Insurance Co Ltd 65 that injury to a foetus in ventre matris is actionable, in principle, on

the operation of the nasciturus fiction. 66 However, the application of the nasciturus

rule would provide no solution in cases where the injury to the child took the form

of conduct which occurred before conception (usually in circumstances where the

mother had been injured, such as where she was negligently infected with syphilis

or, it is submitted, HIV). The Court held that such cases cry out for a remedy, and a

theory which denies one should not be accepted. 67 The Court applied the ‘ordinary

principles of the law of delict’ and reiterated that the elements of unlawfulness

and damage must not be conflated. Each is a separate element for delictual liability.
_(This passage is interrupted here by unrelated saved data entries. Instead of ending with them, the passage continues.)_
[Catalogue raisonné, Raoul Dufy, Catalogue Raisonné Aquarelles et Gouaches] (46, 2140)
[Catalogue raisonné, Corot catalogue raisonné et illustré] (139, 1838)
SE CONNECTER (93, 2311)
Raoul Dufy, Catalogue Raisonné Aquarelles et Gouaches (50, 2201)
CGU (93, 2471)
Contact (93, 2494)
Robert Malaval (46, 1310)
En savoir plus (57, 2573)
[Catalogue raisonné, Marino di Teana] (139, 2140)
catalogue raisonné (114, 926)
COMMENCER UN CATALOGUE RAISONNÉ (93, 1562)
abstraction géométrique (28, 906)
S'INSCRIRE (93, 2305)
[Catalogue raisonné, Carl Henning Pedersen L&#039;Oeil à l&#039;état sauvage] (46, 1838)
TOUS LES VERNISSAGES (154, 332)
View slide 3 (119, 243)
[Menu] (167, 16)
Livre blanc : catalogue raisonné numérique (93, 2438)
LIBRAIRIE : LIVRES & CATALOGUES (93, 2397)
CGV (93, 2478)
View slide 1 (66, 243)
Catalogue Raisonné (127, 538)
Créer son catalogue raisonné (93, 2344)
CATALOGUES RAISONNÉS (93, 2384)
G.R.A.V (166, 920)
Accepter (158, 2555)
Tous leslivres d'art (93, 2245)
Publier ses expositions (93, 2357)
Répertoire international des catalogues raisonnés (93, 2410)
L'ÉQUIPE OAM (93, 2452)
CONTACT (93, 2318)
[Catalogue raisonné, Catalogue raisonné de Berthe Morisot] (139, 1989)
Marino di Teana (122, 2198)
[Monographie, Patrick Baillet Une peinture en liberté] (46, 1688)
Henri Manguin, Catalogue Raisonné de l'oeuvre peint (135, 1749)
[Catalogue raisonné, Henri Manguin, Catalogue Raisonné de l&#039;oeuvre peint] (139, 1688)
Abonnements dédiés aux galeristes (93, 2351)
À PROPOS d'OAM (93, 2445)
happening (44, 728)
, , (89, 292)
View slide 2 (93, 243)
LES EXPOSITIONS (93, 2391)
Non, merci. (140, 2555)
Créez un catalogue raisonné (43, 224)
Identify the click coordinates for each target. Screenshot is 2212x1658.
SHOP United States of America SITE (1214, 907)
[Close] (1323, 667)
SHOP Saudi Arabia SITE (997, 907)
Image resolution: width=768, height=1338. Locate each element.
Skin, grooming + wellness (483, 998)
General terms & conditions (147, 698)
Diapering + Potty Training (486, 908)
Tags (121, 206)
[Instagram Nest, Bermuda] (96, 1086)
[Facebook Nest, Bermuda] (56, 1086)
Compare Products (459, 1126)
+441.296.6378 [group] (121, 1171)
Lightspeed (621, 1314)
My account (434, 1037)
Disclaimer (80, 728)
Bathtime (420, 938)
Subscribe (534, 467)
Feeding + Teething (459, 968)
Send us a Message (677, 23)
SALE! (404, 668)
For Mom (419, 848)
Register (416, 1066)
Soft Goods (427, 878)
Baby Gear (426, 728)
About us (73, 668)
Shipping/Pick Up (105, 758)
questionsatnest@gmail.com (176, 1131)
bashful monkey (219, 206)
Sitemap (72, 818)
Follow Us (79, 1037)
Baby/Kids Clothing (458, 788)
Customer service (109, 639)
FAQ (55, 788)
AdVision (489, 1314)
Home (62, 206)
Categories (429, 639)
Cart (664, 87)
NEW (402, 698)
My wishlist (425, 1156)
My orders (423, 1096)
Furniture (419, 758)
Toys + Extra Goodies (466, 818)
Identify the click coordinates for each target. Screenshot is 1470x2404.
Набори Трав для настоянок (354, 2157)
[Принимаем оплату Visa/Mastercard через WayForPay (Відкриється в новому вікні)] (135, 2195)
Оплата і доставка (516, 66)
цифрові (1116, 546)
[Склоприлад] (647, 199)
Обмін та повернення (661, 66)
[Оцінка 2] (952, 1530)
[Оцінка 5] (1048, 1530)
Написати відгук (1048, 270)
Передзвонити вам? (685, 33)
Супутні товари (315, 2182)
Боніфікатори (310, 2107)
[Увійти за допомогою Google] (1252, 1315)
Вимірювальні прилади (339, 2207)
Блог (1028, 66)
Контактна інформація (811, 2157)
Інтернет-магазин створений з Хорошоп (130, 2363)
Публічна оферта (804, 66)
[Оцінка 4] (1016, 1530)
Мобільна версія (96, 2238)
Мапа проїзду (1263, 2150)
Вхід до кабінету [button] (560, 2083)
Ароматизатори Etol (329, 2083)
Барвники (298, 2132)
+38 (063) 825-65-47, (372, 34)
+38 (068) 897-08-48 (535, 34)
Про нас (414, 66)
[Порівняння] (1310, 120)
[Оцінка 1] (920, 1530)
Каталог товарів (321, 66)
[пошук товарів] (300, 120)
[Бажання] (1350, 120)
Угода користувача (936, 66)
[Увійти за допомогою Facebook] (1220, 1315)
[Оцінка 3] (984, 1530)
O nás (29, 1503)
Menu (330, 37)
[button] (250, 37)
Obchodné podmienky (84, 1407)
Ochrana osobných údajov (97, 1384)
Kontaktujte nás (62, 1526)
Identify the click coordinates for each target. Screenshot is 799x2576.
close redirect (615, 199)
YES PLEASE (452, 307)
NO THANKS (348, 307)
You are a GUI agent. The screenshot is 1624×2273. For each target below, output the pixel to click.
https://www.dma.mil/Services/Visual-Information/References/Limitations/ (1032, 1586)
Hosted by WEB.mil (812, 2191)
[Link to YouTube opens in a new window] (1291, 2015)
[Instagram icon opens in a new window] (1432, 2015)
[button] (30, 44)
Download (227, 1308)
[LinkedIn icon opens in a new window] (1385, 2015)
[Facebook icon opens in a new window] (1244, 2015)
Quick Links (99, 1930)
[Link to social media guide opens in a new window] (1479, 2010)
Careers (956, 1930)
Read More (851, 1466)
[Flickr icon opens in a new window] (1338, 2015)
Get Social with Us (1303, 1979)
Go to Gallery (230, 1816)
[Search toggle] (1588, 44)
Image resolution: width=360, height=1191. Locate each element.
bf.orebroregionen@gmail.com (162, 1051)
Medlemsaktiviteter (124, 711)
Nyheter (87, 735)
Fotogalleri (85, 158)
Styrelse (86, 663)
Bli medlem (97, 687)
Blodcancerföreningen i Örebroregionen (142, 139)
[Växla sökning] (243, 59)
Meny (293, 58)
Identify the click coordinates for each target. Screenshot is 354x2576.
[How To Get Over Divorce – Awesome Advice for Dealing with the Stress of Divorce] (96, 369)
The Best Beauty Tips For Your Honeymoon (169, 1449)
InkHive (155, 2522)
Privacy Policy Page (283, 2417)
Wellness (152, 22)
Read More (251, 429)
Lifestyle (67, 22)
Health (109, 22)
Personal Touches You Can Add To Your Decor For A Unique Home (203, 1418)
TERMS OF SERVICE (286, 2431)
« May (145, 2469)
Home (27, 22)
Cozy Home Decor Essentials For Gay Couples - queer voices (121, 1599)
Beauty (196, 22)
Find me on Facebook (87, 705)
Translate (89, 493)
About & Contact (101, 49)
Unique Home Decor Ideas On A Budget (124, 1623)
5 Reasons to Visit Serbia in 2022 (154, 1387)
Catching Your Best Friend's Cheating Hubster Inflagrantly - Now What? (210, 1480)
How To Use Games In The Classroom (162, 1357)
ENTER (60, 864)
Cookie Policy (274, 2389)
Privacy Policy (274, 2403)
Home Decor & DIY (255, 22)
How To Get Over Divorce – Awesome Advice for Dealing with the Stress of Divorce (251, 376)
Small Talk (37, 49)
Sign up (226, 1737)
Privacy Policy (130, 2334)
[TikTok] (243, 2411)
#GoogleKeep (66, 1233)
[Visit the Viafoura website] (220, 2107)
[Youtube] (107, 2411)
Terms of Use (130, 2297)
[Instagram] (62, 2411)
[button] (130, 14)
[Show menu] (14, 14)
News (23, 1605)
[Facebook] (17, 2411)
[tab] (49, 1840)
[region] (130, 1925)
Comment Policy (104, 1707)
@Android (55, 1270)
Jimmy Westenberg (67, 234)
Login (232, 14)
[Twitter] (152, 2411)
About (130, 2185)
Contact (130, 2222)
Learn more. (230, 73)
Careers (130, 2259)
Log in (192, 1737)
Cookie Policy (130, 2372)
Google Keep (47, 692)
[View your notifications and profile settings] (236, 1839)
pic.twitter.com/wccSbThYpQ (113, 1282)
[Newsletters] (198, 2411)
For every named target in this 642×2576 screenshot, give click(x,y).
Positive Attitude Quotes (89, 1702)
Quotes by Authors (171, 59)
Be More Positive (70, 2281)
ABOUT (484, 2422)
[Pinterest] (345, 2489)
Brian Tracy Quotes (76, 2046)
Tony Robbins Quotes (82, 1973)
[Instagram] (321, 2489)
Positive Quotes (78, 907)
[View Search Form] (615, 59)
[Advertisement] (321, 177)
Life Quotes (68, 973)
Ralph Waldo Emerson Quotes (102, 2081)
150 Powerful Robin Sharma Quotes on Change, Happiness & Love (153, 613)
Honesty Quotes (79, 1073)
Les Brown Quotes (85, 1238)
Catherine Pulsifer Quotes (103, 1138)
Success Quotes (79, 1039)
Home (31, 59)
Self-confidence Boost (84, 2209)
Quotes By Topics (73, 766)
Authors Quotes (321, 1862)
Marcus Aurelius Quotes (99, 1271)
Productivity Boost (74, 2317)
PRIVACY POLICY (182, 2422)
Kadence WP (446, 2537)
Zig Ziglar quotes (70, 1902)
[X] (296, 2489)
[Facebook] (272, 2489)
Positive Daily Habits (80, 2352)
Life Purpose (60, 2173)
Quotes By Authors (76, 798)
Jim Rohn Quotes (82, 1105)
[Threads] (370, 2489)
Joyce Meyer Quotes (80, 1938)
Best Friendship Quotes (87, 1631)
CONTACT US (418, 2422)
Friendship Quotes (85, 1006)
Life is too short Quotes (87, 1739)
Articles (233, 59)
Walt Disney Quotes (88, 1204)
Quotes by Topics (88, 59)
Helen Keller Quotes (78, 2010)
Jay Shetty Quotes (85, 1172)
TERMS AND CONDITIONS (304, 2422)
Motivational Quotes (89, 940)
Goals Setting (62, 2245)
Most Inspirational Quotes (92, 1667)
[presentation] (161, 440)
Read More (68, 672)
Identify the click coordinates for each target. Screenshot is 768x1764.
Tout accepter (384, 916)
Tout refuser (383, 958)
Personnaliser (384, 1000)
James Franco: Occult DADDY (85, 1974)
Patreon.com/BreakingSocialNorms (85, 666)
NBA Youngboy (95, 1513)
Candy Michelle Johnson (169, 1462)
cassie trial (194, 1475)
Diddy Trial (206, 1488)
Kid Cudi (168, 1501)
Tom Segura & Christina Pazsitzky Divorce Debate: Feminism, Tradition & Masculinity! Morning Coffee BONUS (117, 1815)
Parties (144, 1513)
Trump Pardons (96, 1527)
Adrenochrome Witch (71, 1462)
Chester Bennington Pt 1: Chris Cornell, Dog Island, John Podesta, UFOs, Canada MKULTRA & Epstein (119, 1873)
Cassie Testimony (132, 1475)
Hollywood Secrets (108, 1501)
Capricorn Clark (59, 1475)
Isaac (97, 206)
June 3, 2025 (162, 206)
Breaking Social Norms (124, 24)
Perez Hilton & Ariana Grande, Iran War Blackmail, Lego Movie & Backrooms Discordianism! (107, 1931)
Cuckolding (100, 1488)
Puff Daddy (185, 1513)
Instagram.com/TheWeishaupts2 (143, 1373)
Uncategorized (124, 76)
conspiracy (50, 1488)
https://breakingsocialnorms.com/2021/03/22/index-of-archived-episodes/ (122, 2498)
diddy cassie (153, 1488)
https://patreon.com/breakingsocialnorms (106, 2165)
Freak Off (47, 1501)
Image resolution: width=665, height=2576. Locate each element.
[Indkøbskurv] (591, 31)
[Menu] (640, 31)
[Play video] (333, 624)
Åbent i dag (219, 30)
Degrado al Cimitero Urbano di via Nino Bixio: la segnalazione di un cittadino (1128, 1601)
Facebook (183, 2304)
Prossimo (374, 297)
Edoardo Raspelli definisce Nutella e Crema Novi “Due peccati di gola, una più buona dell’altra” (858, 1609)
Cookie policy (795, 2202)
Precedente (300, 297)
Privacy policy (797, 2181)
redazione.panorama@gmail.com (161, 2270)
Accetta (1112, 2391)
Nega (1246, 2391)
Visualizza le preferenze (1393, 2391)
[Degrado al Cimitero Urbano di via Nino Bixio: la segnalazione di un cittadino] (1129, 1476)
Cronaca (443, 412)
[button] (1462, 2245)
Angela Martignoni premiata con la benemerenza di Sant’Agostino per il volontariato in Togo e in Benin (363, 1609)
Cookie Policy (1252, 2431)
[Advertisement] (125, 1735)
Therefore, no cause of action arises until the child is born, at which point the

child acquires the rights of personhood, and the cause of action is complete because

the unlawful conduct (injury to the foetus) had resulted in the consequence of an

injury to a person (the child who was born alive). The assertion that the driver did

not owe the unborn child a legal duty because he or she had not yet been born was

rejected, but subject to the almost universally accepted limitation 68 that, although

foetal interests may be established while in utero — or even before conception — they

cannot be realised unless the foetus is born alive and attains an existence separate

from that of its mother. 69

62

And thereby adopted the almost universally accepted approach that the foetus has a strong

interest in not being injured by the wrongful act of a third party, but subject to the limitation

that these interests cannot be realized unless the foetus is born alive (see e g the Canadian position:

Duval v Seguin (1973) 40 DLR (3d) 666; Australian: Watt v Rama [1972] VR 353; England and

Wales: Burton v Islington Health Authority, De Martell v Merton and Sutton Health Authority [1992] 3

All ER 833). The question remains whether the criminal law should be invoked as a direct means

of foetal protection (see S v Mshumpa 2008 (1) SACR 126 (E) at 48 ff).

63

That an unborn child is deemed born if doing so is in its interest: Pinchin v Santam Insurance

Co Ltd 1963 (2) SA 254 (W) at 260.

64

RAF v Mtati 2005 (6) SA 215 (SCA) at [27].

65

1963 (2) SA 254 (W).

66

That is, that an unborn child is deemed born if it is in its interests.

67

RAF v Mtati 2005 (6) SA 215 (SCA) at [33].

68

For an international comparison see esp: Duval v Seguin (1973) 40 DLR (3d) 666 (Canada);

Watt v Rama [1972] VR 353 (Australia).

69

In respect of foreseeability, the court in RAF v Mtati 2005 (6) SA 215 (SCA) at [37] quoted

with approval the decision by Fraser J, of the High Court of Ontario in Duval v Seguin (1972)

26 DLR (3D) 418 where it was held that: ‘[the pregnant mother] was plainly one of a class

within the area of foreseeable risk and one to whom the defendants therefore owed a duty.

Was [the unborn child] any the less so? I think not. Procreation is normal and necessary for

the preservation of the race. If a driver drives on a highway without due care for other users

it is foreseeable that some of the other users of the highway will be pregnant women and that

a child en ventre sa mere may be injured. Such a child therefore falls well within the area of

potential danger which the driver is required to foresee and take reasonable care to avoid.’